L'histoire n'est pas simple. Mais au début, on peut dire que c'est l'histoire d'une femme qui part avec son fils dans l'ouest américain et qui cherche une personne pour les convoyer. Pourquoi ce voyage ? On le découvrira assez vite.
Western, plus que road movie. spoiler: Il y a des pionniers, des migrants, des colons, des soldats, des miliciens, des chasseurs de têtes, des indiens, des mormons, un gouverneur. Il y a des bons, des traitres, des dégénérés, des méchants et des très méchants, des violeurs et même des loups qui attaquent les enfants.
Il y a beaucoup d'hémoglobine, vraiment beaucoup, presque trop pour moi.

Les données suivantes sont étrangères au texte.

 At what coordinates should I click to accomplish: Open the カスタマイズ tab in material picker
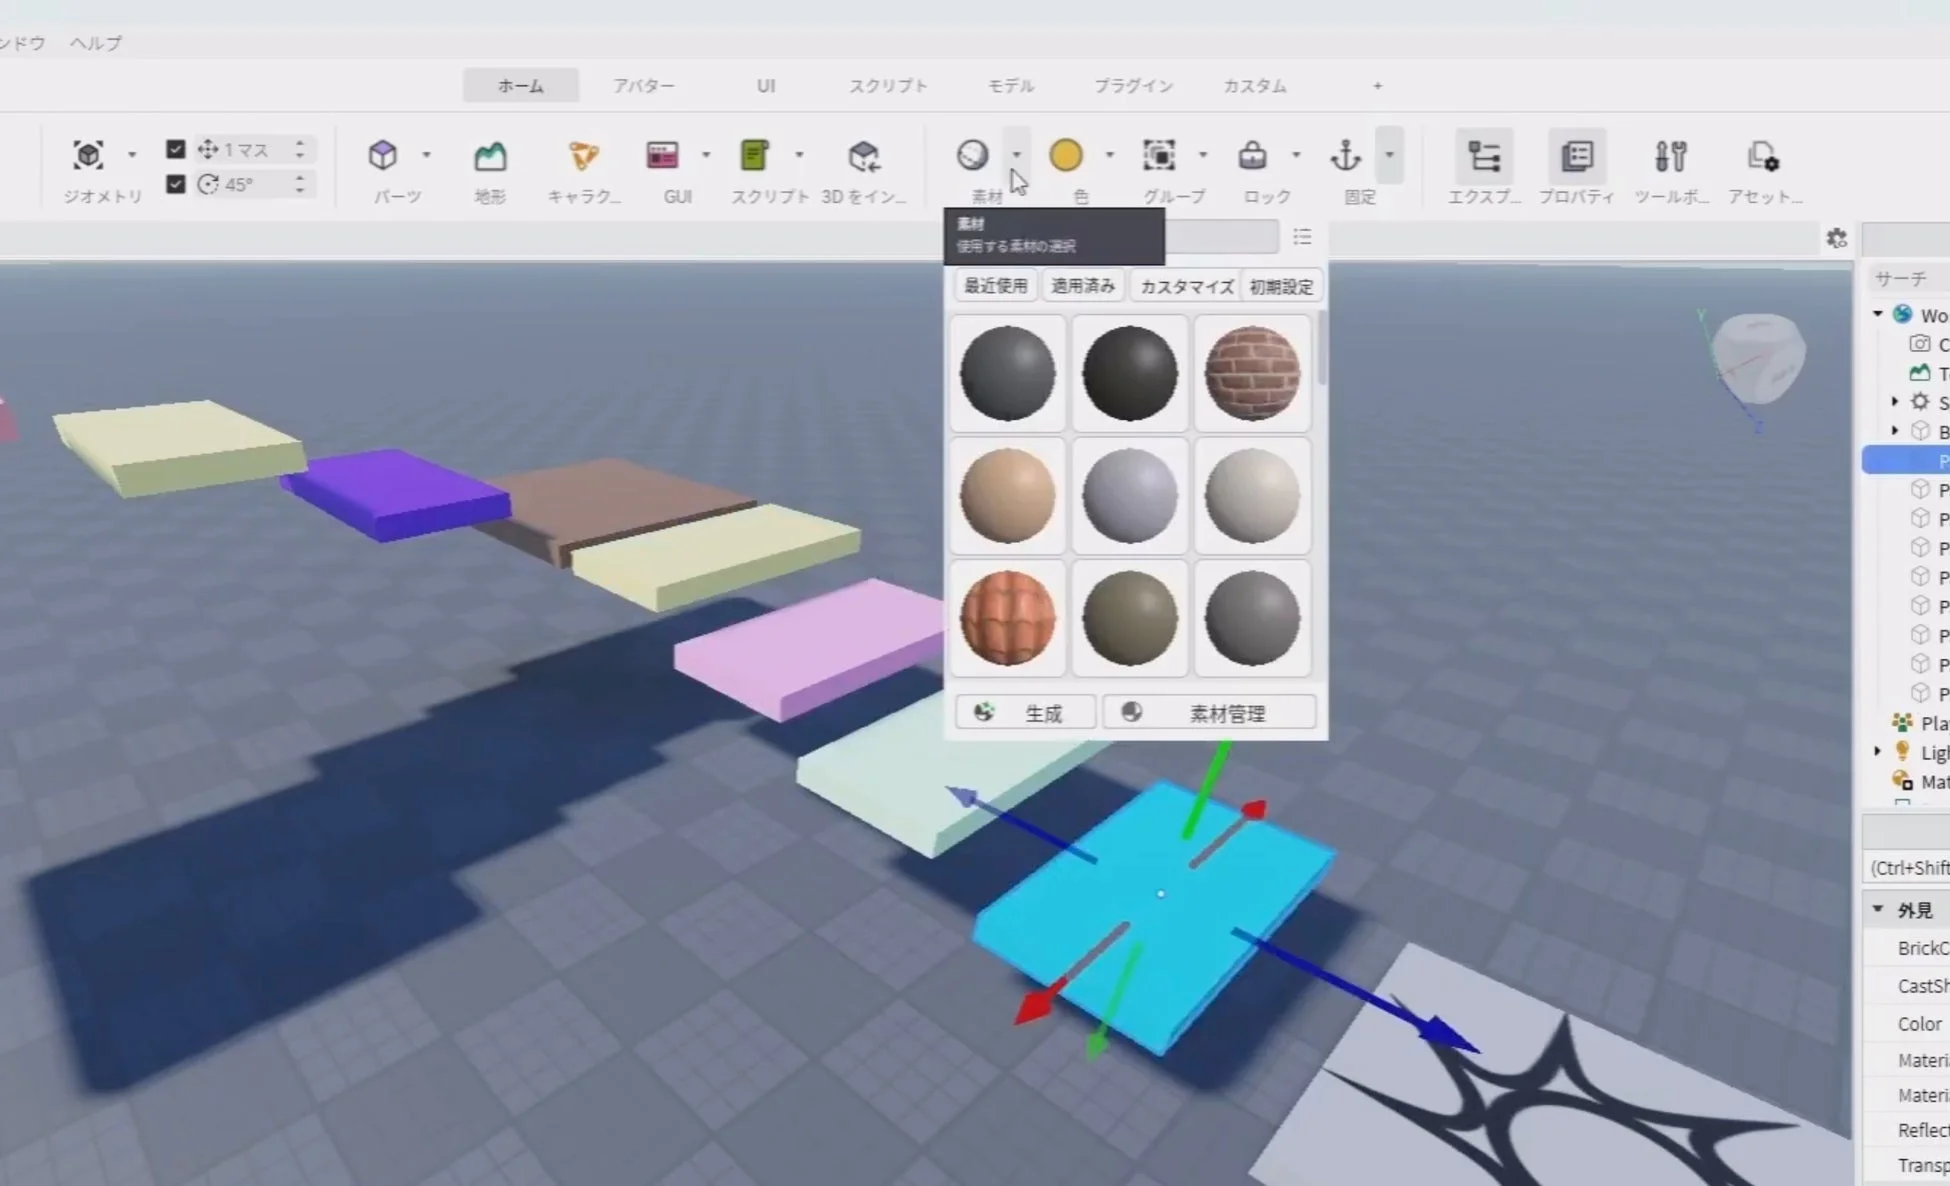1184,286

Le scénario, les décors et les interprétations sont de très bons niveaux - Betty Gilpin est formidabe. La bande originale est bien aussi. ATTENTION, c'est ULTRA VIOLENT. Et les décors !!! L'ouest américain dans sa splendeur. A noter, la photo souvent sépia bleutée qui écrase un peu la lumière.
Mais, surtout, cette série nous donne une vision de ce que l'Amérique fut, un rappel de la violence de la conquète de l'ouest, un rappel de ce sur quoi cette cette nation a été créée, au moment où Trump revient aux manettes. Je mets la note de 4, je déclare que c'est TRES BIEN. A voir, sauf si on n'aime pas la violence. Y aura t'il une saison 2 ?

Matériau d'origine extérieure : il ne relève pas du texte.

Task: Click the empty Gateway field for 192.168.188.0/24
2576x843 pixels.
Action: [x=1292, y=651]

Ce "western" historique est une claque cinématographique sans contestation possible. Les méchants sont vraiment trop méchants, les acteurs sont justes et la photo est belle quoique triste. Je déplore un peu que la violence de cette époque ait été concentrée dans cette série. Certains personnages sont de véritables démons. L'histoire des Mormons est bien expliquée et c'est une œuvre historique. A voir mais écartez les enfants.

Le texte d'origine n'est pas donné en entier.